組織文化に関する障壁の項目の中では、日本のCIOは特に「チェンジ・リーダーシップ/計画/実行力が弱い」と回答する割合が32%と高く、世界のCIOと比べてデジタル・ビジネスへの移行を適切に進める上で求められるチェンジ・リーダーシップの欠如に直面していることが浮き彫りになった。
リーダーシップの欠如以外にも見られる特徴的な組織文化の障壁とは
デジタル・ビジネス・トランスフォーメーションを追求する日本企業にとって、リーダーシップの弱さ以外でも組織文化が大きな障壁となっており、そのように認識しているCIOの割合が海外の先進企業と比べて高いことが判明した。

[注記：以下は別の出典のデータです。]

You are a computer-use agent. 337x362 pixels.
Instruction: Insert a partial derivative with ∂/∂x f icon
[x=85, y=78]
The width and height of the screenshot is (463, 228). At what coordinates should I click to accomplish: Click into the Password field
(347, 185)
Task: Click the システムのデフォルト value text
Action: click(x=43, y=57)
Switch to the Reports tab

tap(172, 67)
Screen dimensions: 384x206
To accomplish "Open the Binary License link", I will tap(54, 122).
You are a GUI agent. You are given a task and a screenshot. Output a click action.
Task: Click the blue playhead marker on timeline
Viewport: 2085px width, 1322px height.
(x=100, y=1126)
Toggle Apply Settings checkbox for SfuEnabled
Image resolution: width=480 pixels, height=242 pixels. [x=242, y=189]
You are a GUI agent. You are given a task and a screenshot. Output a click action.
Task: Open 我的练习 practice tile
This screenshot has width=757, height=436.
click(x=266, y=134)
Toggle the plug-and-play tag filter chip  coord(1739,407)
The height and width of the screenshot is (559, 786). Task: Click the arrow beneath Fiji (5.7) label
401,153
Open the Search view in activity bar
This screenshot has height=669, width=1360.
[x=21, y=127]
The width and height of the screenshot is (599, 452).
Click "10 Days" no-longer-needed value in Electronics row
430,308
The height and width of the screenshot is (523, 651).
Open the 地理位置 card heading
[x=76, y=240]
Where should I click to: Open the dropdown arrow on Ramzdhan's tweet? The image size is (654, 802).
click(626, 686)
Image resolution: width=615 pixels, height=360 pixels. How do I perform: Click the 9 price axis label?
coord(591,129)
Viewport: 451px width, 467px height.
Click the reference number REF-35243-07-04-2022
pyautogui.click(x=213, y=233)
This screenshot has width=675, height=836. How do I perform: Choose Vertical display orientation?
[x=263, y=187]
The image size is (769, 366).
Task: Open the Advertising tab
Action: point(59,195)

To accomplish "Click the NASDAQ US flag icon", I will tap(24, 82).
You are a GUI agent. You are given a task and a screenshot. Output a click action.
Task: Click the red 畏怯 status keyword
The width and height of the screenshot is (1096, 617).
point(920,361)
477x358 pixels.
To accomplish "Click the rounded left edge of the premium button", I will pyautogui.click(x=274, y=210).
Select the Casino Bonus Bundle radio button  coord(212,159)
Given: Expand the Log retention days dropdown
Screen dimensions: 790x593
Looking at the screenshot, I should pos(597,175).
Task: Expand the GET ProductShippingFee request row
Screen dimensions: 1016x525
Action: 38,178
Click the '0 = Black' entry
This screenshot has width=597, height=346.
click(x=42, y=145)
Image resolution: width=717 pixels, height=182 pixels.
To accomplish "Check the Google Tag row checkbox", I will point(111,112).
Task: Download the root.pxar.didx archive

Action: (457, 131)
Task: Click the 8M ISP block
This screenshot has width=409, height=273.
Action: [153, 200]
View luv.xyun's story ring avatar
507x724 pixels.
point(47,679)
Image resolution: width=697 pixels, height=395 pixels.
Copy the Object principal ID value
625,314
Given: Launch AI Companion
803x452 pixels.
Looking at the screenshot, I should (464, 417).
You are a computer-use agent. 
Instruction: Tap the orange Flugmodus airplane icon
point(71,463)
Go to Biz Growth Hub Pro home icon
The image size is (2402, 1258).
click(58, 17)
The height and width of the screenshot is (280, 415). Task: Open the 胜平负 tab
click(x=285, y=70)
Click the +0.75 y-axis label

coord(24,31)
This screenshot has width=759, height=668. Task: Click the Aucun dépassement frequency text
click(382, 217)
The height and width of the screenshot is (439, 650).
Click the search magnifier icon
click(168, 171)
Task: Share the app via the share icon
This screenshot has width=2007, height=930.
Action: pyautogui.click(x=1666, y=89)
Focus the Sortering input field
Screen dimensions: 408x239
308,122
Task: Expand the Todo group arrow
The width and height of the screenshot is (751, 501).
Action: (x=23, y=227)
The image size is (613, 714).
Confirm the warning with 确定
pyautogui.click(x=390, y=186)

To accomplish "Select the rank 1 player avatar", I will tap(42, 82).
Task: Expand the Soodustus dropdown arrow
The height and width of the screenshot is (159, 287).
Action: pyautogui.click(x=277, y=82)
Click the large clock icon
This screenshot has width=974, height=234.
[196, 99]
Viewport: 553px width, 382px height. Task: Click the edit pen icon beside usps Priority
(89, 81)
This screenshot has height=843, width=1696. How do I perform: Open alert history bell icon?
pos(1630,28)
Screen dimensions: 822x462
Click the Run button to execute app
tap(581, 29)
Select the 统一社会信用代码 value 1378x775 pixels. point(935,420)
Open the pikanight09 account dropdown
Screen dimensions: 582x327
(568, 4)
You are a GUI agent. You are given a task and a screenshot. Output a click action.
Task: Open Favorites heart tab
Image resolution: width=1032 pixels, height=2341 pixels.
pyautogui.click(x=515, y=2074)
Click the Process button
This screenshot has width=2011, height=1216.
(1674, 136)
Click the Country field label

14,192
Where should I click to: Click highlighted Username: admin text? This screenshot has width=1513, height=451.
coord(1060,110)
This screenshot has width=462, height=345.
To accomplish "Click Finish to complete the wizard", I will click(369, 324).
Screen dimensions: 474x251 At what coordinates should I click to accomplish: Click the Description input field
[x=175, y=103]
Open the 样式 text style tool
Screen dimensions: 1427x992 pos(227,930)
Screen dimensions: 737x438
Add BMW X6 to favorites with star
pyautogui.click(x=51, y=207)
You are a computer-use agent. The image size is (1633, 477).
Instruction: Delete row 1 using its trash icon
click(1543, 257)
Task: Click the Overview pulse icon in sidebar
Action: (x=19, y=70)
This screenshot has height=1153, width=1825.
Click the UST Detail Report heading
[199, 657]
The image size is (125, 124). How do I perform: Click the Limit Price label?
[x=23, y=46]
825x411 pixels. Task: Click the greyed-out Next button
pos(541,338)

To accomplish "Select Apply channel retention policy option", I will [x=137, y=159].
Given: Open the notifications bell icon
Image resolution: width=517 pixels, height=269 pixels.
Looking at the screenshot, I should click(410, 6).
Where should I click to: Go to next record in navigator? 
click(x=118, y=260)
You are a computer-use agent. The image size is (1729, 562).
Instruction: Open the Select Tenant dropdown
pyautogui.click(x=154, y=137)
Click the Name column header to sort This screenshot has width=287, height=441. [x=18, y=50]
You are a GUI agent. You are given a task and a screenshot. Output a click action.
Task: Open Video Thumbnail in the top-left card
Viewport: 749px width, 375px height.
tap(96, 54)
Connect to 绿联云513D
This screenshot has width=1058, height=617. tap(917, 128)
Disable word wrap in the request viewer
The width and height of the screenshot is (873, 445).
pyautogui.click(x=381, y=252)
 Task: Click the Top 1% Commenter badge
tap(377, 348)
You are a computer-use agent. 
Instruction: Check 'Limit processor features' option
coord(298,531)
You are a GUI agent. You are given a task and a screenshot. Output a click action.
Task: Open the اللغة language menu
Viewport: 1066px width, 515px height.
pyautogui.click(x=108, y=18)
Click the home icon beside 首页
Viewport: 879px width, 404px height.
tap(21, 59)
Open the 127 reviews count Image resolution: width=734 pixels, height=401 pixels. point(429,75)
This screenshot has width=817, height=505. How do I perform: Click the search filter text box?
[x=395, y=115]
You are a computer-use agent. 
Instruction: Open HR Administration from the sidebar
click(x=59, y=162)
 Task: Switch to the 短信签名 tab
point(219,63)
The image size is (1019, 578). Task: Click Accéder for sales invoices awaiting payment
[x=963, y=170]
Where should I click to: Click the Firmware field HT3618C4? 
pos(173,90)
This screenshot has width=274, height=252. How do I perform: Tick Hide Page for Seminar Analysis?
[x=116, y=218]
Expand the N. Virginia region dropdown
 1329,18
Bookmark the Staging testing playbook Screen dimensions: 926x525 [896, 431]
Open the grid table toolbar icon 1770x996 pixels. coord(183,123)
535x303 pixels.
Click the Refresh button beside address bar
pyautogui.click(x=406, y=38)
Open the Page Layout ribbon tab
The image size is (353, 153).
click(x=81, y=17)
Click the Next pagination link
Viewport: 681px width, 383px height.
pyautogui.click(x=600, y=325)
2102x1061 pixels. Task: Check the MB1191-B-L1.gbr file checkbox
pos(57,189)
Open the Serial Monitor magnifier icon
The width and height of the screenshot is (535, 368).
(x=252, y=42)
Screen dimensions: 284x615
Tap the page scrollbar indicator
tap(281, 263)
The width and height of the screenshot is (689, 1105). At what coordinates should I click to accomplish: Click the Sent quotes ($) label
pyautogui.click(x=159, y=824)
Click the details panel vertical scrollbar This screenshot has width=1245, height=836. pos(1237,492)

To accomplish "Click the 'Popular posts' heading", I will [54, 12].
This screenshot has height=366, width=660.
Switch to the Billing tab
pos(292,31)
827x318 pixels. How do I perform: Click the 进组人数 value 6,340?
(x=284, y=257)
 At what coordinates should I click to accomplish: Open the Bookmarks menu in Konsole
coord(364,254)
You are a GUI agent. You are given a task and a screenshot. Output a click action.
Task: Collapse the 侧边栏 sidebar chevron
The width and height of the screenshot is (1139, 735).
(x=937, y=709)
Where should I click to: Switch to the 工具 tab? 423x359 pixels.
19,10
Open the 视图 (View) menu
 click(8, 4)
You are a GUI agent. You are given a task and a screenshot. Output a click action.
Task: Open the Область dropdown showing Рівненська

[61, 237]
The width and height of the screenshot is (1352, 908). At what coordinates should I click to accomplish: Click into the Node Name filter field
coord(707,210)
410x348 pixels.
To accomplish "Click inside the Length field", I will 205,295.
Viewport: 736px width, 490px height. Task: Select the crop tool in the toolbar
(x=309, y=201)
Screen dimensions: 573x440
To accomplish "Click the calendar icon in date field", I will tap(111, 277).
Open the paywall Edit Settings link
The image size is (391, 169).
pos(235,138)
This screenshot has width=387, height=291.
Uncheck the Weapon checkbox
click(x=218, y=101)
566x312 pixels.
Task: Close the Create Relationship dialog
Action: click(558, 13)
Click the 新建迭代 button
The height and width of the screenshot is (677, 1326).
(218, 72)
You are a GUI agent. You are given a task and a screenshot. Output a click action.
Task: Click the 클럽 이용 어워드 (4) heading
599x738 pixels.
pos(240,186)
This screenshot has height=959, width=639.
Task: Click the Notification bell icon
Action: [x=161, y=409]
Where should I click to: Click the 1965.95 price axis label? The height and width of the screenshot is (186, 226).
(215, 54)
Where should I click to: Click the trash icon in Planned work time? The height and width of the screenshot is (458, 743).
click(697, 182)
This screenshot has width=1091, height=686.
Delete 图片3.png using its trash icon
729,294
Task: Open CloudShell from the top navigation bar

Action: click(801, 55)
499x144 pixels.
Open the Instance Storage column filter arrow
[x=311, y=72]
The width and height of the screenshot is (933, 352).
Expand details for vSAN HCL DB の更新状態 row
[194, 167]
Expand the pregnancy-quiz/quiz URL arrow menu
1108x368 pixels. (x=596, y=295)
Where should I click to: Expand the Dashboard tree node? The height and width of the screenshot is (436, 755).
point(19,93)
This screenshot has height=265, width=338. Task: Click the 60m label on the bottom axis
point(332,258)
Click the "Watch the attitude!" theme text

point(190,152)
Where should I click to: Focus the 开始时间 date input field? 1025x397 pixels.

「チェンジ・リーダーシップの弱さ」、そして「IT部門とビジネス部門間の関係が効果的でない」「組織全体でイノベーションが進んでいない」という3つの項目を障壁として回答した日本企業のCIOの割合は、先進企業のみならず世界の平均的企業と比較しても高くなっており、日本企業のCIOがこれらをデジタル・イニシアティブの前進を阻む最も一般的な文化的障壁であると捉えていることがうかがえる。
AIの次の「ゲーム・チェンジャー」テクノロジは、世界ではデータ分析、日本ではIoT
CIOとITリーダーに対して、「どのテクノロジが『ゲーム・チェンジャー(今までのやり方を根底から変えてしまうようなもの)』になると思いますか」と質問したところ、日本企業と世界の企業のどちらも、AIが他を大きく引き離してトップとなった。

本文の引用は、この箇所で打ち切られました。